*PASSAGE TO READ*
Powered by the heart, the cardiovascular system is responsible for pumping blood around the body and transporting oxygen and nutrients to and from cells – including in the brain.
Keeping the heart healthy is a great way to keep the body healthy. It directly reduces the risk of developing conditions such as heart disease, diabetes, high blood cholesterol, obesity and high blood pressure.
Ongoing research into cardiovascular health is regularly finding that keeping the heart healthy is a great way to keep the mind healthy as well.
Last week, Medical News Today reported on a study that linked poor health and lifestyle factors with memory complaints. Now, another study has been published that links mental impairment with poor cardiovascular health.
The research, published in the Journal of the American Heart Association, examined 17,761 individuals aged 45 and above, with normal mental functioning at the commencement of the study. Their mental functioning was then evaluated after a 4-year period.

Records excerpted from a collection
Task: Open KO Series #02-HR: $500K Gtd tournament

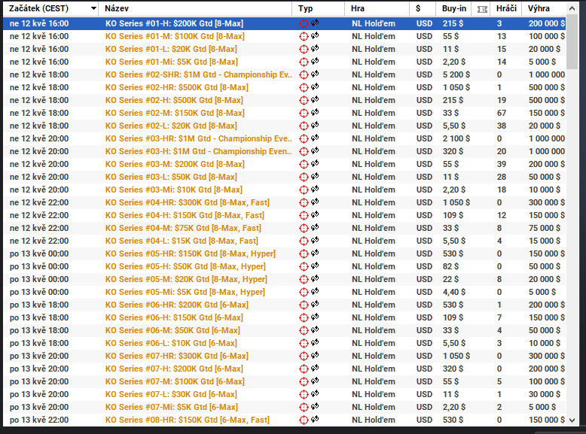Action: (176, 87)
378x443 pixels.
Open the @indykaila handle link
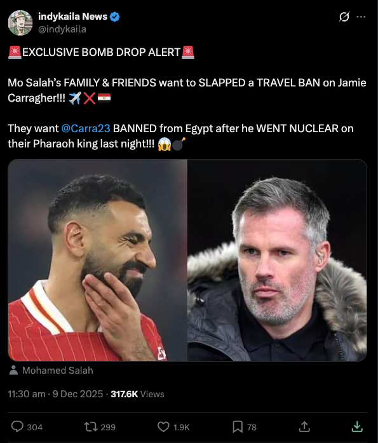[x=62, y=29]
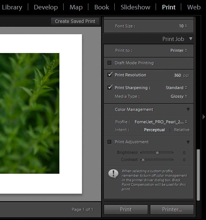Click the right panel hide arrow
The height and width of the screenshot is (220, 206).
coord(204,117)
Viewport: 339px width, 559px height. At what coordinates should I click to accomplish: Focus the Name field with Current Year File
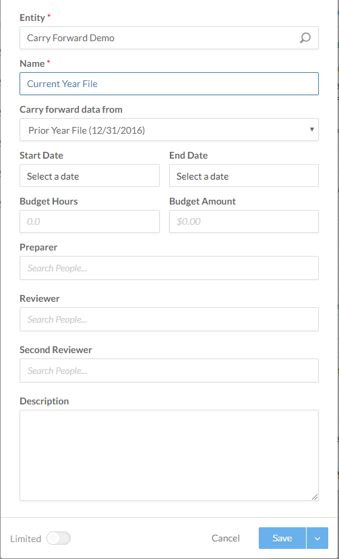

*WORK ORDER 1*
Say whether each statement below agrees with the heart health passage, answering yes or no and quoting the words of the passage that decide it.
(a) The study examined individuals aged 45 and above.
(b) Participants' mental functioning was evaluated after a 2-year period.
(c) The study appeared in the Journal of the American Heart Association.
*WORK ORDER 2*
Answer these questions from the heart health passage.
(a) What does the cardiovascular system transport to and from cells?
(b) Which publication reported on a study linking poor health and lifestyle factors with memory complaints?
(c) How many individuals did the study examine?
*WORK ORDER 3*
Carry the heart health passage on from its final sentence.

*TASK ANSWER 1*
(a) Yes: "examined 17,761 individuals aged 45 and above"
(b) No: "evaluated after a 4-year period"
(c) Yes: "published in the Journal of the American Heart Association"

*TASK ANSWER 2*
(a) Oxygen and nutrients
(b) Medical News Today
(c) 17,761

*TASK ANSWER 3*
Mental functioning was assessed by separately testing verbal learning, memory and fluency, using lists of words and asking the participant to name as many different animals as possible within a time limit.
Cardiovascular health was also assessed by classifying each heart health factor as either poor, intermediate or ideal. The seven factors to maintaining a healthy heart, referred to as the American Heart Association (AHA) “Life’s Simple 7” are as follows:
- Getting active
- Controlling cholesterol
- Eating better
- Managing blood pressure
- Losing weight
- Reducing blood sugar
- Stopping smoking.
When assessing the participants’ cardiovascular health, the researchers took into account differences in age, education, race and sex.
The study found that the participants with poor cardiovascular health were more likely to develop some form of mental impairment. In particular, mental impairment was found in:
- 4.6% of participants with the worst cardiovascular health scores
- 2.7% of participants with intermediate cardiovascular health scores
- 2.6% of participants with the best cardiovascular health scores.
This trend was apparent regardless of the gender, geographic region, pre-existing cardiovascular conditions and race of the participants.
The researchers did note higher cardiovascular scores were more prevalent in men, participants with higher education, higher income and those without pre-existing cardiovascular conditions.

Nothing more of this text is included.